Mit Rosi Mittermaier ist eines der größten Sport-Idole, das Deutschland je hervorgebracht hat, verstorben. Ein ganz persönlicher Nachruf von AZ-Reporter Florian Kinast, der sie über viele Jahre begleitet hat.


Sympathisch, herzlich, gut: Die deutsche Wintersport-Legende Rosi Mittermaier ist am Mittwoch im Alter von 72 Jahren an einer Krebserkrankung gestorben.
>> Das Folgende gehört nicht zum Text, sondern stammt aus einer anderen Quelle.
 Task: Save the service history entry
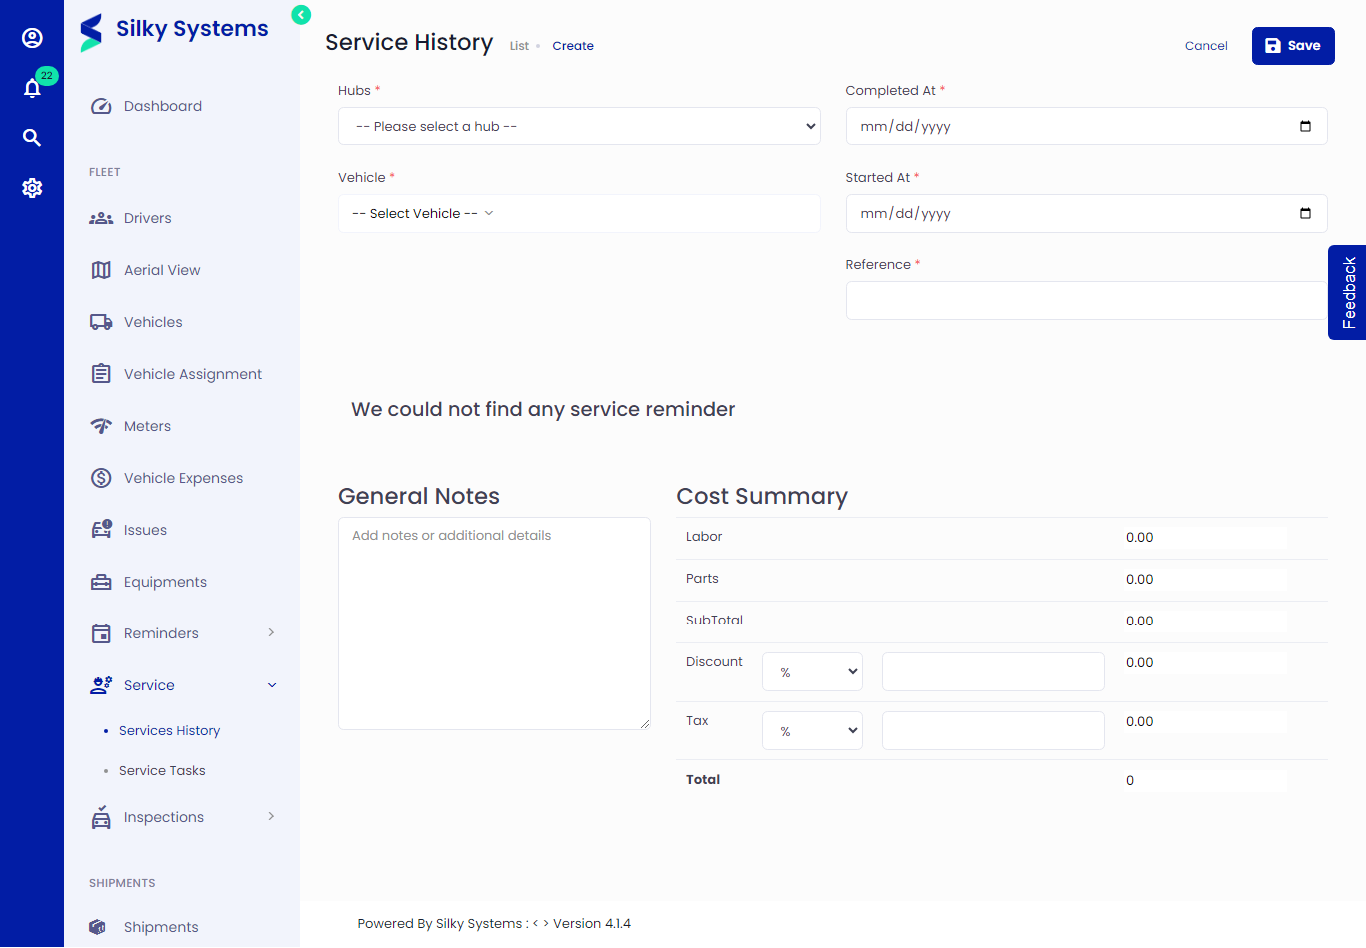1293,45
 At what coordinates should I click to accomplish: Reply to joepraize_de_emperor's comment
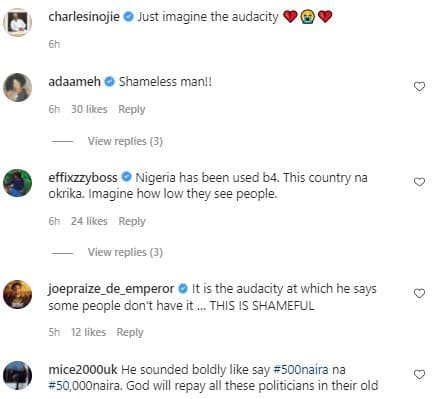130,332
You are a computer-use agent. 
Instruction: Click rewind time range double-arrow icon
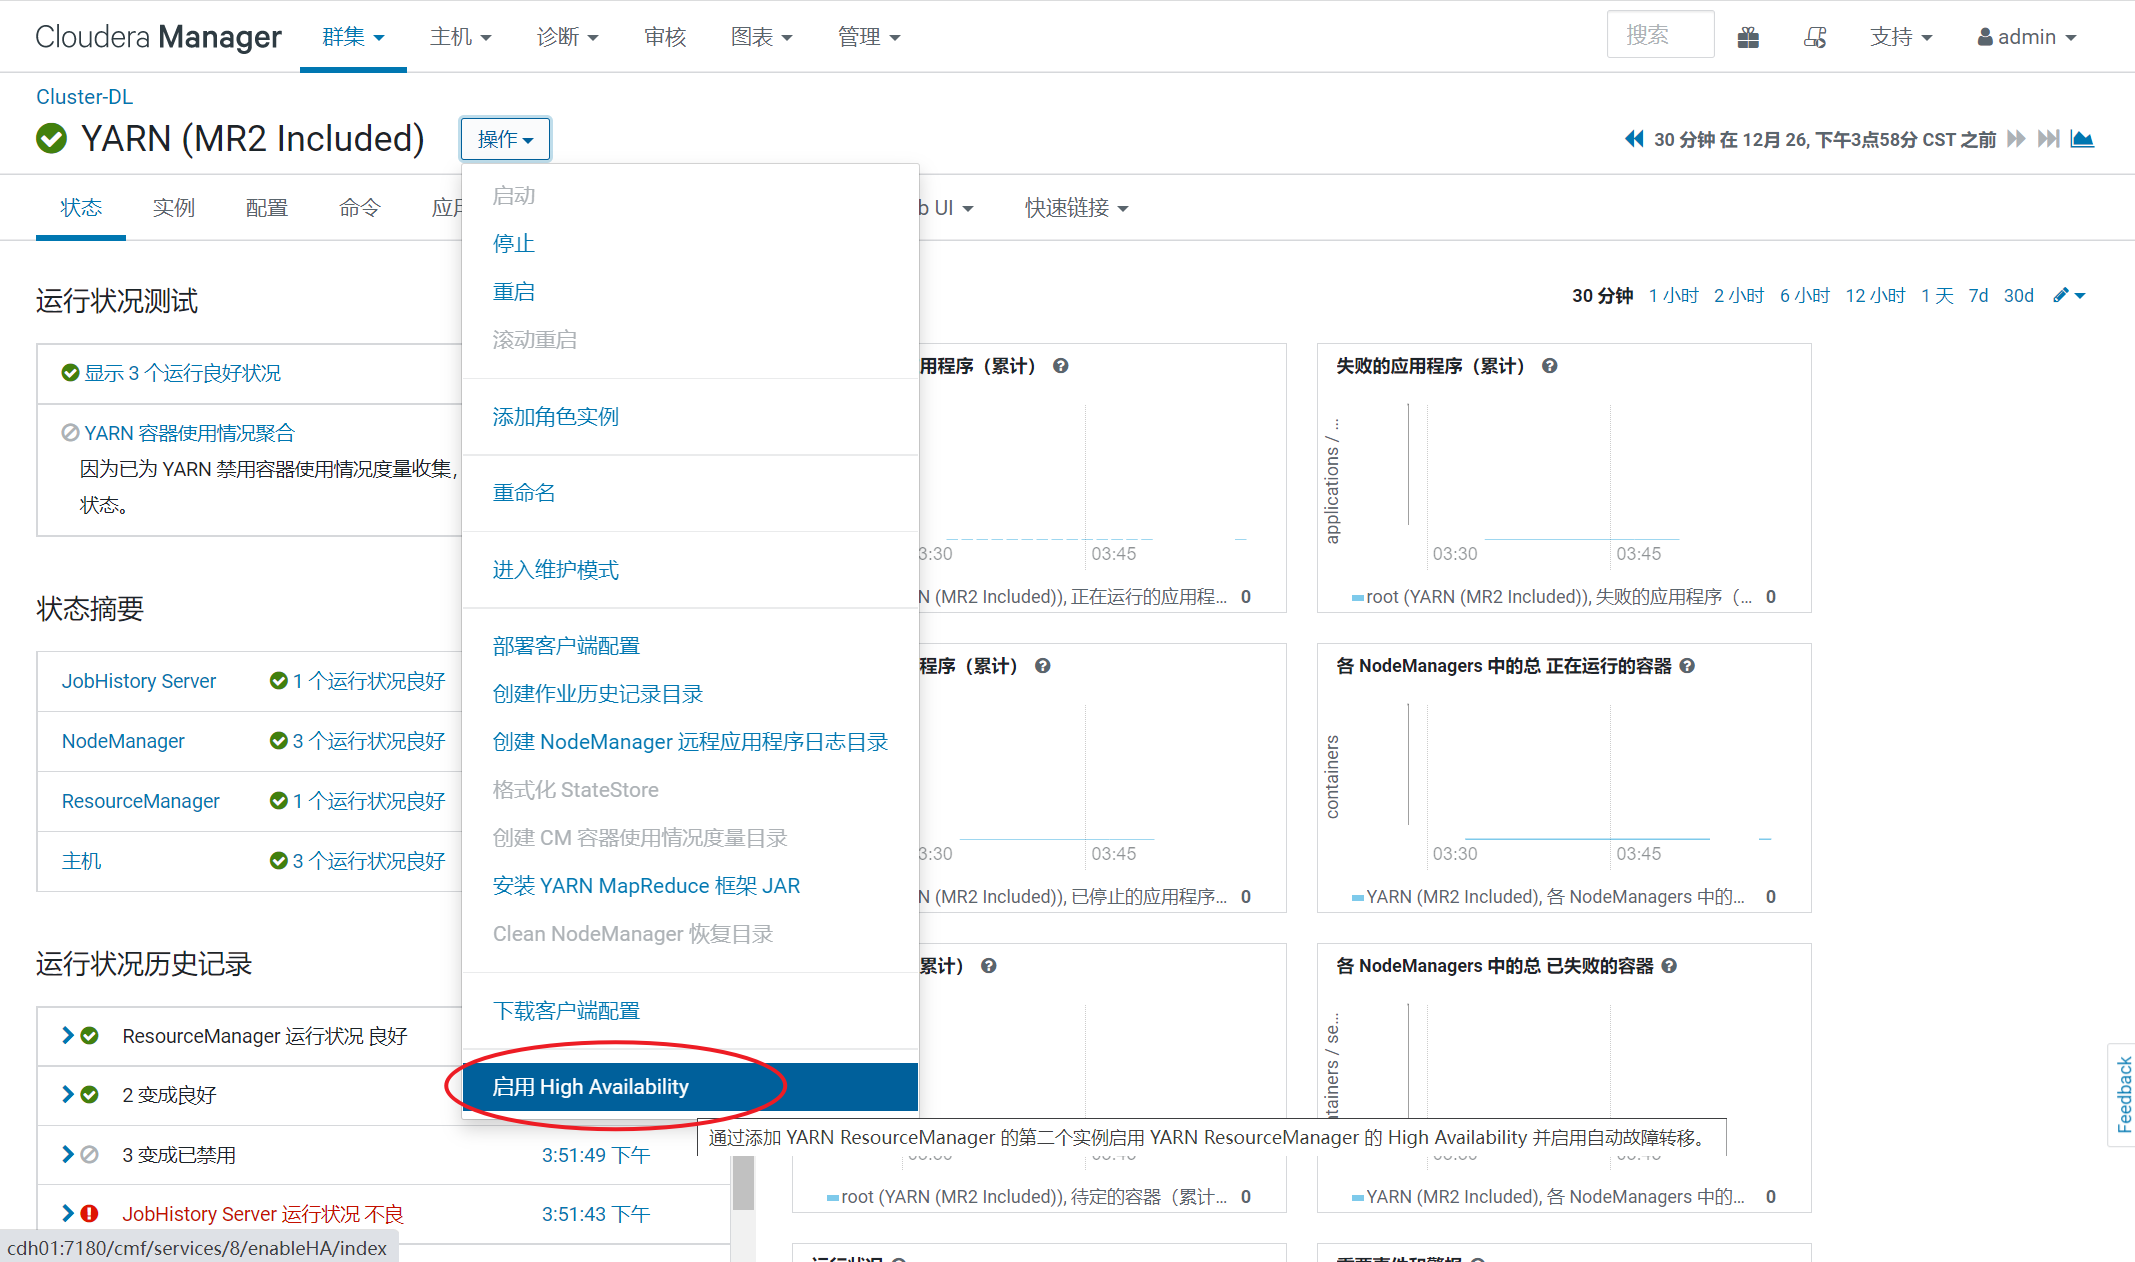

Sympathisch, herzlich, gut: Die deutsche Wintersport-Legende Rosi Mittermaier ist am Mittwoch im Alter von 72 Jahren an einer Krebserkrankung gestorben.

Von Florian Kinast

Das Werdenfelser Land erlebte einen dieser Wintertage mit kitschigem Postkartenpotenzial, damals im Januar 2002. Unter einem surreal blauen Himmel funkelten die verschneiten Felszacken des Wettersteinmassivs durch das große Terrassenfenster ins Garmischer Wohnzimmer, als das gut dreistündige Gespräch mit Christian Neureuther gegen Mittag allmählich zu Ende ging.

Es war um die bevorstehenden Winterspiele gegangen, um Olympia 2002 damals in Salt Lake City. Um die Goldchancen der Ski-Asse Martina Ertl und Hilde Gerg und die Aussichten von Uschi Disl und Kati Wilhelm auf Edelmetall im Biathlon.

Darum, ob Sven Hannawald seinen Grand Slam bei der Vierschanzentournee im Skisprung bestätigen könnte. Und ob er im Eiskanal noch einmal aufs Podium rodelt - der Hacklschorsch.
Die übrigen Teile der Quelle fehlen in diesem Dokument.